The below guest post is by Tristra Newyear Yeager, Chief Strategy Officer of music/tech PR firm Rock Paper Scissors. In it, she joins the dots between some potentially meaningful and high-profile legal cases taking place in the US, and the consequences they may have on music streaming platforms globally. Newyear Yeager also describes what she thinks the less obvious effects of maintaining an ever-increasing long tail of content under more complicated moderation laws might mean for artists, distributors, DSPs, and, ultimately, fans.

There’s plenty of talk about the pressures on current music streaming models, and on the real need and desire to fix them, in favor of the artists who make the music we love. But other forces are at work, at least in the U.S., that are about to apply pressure of a different sort. Music services may have to reckon with content moderation at last, right as the cost of their huge catalogs rises. Hard decisions are ahead for the huge swath of music and content once lovingly referred to as the long tail.

Tristra Newyear Yeager

The U.S. is having a particularly bizarre and turbulent legal season when it comes to online content moderation.
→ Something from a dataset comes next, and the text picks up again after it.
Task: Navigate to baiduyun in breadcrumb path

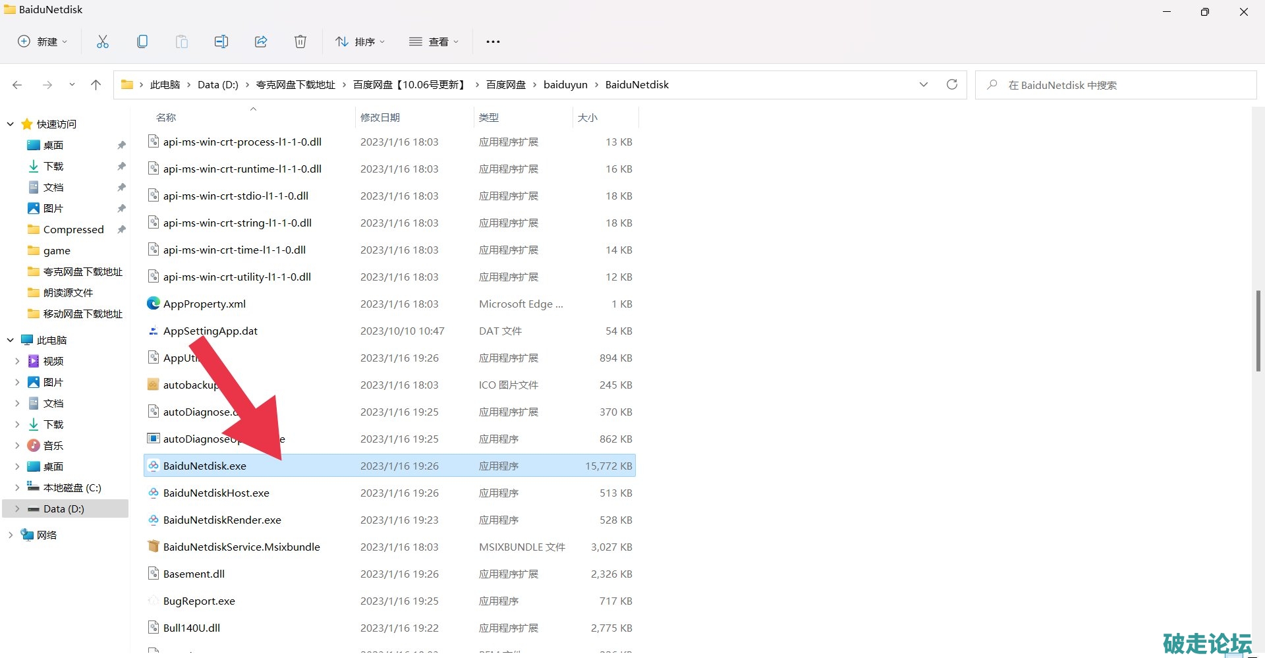Action: coord(565,84)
This battle is raging at the blurred lines between the deplatforming of harmful or hateful content and the silencing (perceived or real) of political perspectives. Two cases regarding social platforms, content, and liability are kicking off before the Supreme Court this month. States are also busy proposing laws to regulate content moderation, parts of which appear to be written by people unfamiliar with the internet.
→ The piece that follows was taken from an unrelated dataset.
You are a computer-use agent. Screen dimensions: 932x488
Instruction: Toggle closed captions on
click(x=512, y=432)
Both Supreme Court cases challenge Section 230 of the Communications Decency Act, the notorious words that protect platforms from content liability and that conjured Web 2.0. One of these, Gonzales vs Google, argues, among other things, that platforms and services should be liable for recommendations. Aimed at big content, it could make life hard for platforms such as Wikipedia and Reddit.

Content moderation is also a hot legislative topic at state level. HB20, Texas’ content moderation law, has caused the most national buzz. Though paused for now by SCOTUS, HB20 would apply to any platform or service that fits certain fairly vague criteria (PDF download) and boasts more than 50 million US users. That includes YouTube. The implications of this law are, well, bonkers: Platforms are prohibited from taking down content based on the viewpoint of the user (!!!) and they are required to notify the public of content policy changes, which can only be made every 30 days.

Moderation is hard – but essential

Texas’ law is part of a bigger trend. Florida passed a similar law last year, though it was mostly stayed by an appellate judge. More than half of US states have copycat bills at some stage of the legislative process in conservative reaction to perceived “censorship” post-January 6.

If these laws succeed, and as the Supreme Court rules this session, a new circle of content moderation hell could open for music. With the flood of new releases (the oft-cited 100K tracks/day, which is likely closer to 25K-65K actual new songs a day, if we take out the box fans and other variously colored noise), there’s going to be some shit in there. Not to be flip about it, but if people can upload to your service, even indirectly, you’re going to have Nazis, pirates, and predators.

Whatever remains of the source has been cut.